▸ **GIVEN TASK A**: In the passage on dependency parsing, what does the stack contain at the start of a parse?

━━ SELECTED PASSAGE ━━

A dependency parser analyzes the grammatical structure of a sentence, establishing relationships between head words, and words which modify those heads. Our implementation will be a arc-standard transition-based parser, which incrementally builds up a parse one step at a time. At every step it maintains a partial parse, which is represented as follows:
- A *stack* of words that are currently being processed.
- A *buffer* of words yet to be processed.
- A list of *dependencies* predicted by the parser. <br>

Initially, the stack only contains ROOT, the dependencies list is empty, and the buffer contains all words of the sentence in order. At each step, the parser applies a transition to the partial parse until its buffer is empty and the stack size is 1. The following transitions can be applied:
- SHIFT: removes the first word from the buffer and pushes it onto the stack.
- LEFT-ARC: marks the second (second most recently added) item on the stack as a dependent of the first item and removes the second item from the stack.
- RIGHT-ARC: marks the first (most recently added) item on the stack as a dependent of the second item and removes the first item from the stack.

On each step, parser will decide among the three transitions using a neural network classifier

# Example:
Let's manually parse the following example using arc-standard method to get a better sense of parsing algorithm: <br>
<center> "I parsed this sentence correctly." </center>
The dependency tree of the sentence can be shown as:

![image.png](attachment:image.png)

The sequence of transition needed to parse the sentence are as follows: 

| Stack | Buffer| New dependency | Transition |
| --- | --- | --- | --- |
| [ROOT]| [I, parsed, this, sentence, correctly] | |Initial Configuration |
| [ROOT, I]| [parsed, this, sentence, correctly] | |SHIFT |
| [ROOT, I, parsed]| [this, sentence, correctly] | |SHIFT |
| [ROOT, parsed]| [this, sentence, correctly] |parsed --> I |LEFT-ARC |
| [ROOT, parsed, this]| [sentence, correctly] | |SHIFT |
| [ROOT, parsed, this, sentence]| [correctly] | |SHIFT |
| [ROOT, parsed, sentence]| [correctly] | this --> sentence  |LEFT-ARC|
| [ROOT, parsed]| [correctly] | parsed --> sentence  |RIGHT-ARC|
| [ROOT, parsed, correctly]|   |   |SHIFT|
| [ROOT, parsed]|   | parsed --> correctly   |RIGHT-ARC|
| [ROOT]|   | ROOT --> parsed   |RIGHT-ARC|
| [ROOT]|   |    |END|


# Implementation
We are now going to train a neural network to predict, given the state of the stack, buffer, and
dependencies, which transition should be applied next. First, the model extracts a feature vector
representing the current state. We will be using the feature set presented in the original neural
dependency parsing paper: [A Fast and Accurate Dependency Parser using Neural Networks](https://nlp.stanford.edu/pubs/emnlp2014-depparser.pdf). The function extracting these features has been implemented in `utils/parser utils.py` .

━━━

▸ **GIVEN TASK B**: Reproduce all of the item-finding rows below without any change.

━━ DATASET EXTRACT ━━

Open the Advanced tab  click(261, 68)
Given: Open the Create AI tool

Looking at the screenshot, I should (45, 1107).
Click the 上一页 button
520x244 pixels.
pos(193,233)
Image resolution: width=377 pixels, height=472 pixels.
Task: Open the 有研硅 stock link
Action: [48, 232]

━━━

▸ **EXPECTED ANSWER A**: Only ROOT.

▸ **EXPECTED ANSWER B**:
Open the Advanced tab  click(261, 68)
Given: Open the Create AI tool

Looking at the screenshot, I should (45, 1107).
Click the 上一页 button
520x244 pixels.
pos(193,233)
Image resolution: width=377 pixels, height=472 pixels.
Task: Open the 有研硅 stock link
Action: [48, 232]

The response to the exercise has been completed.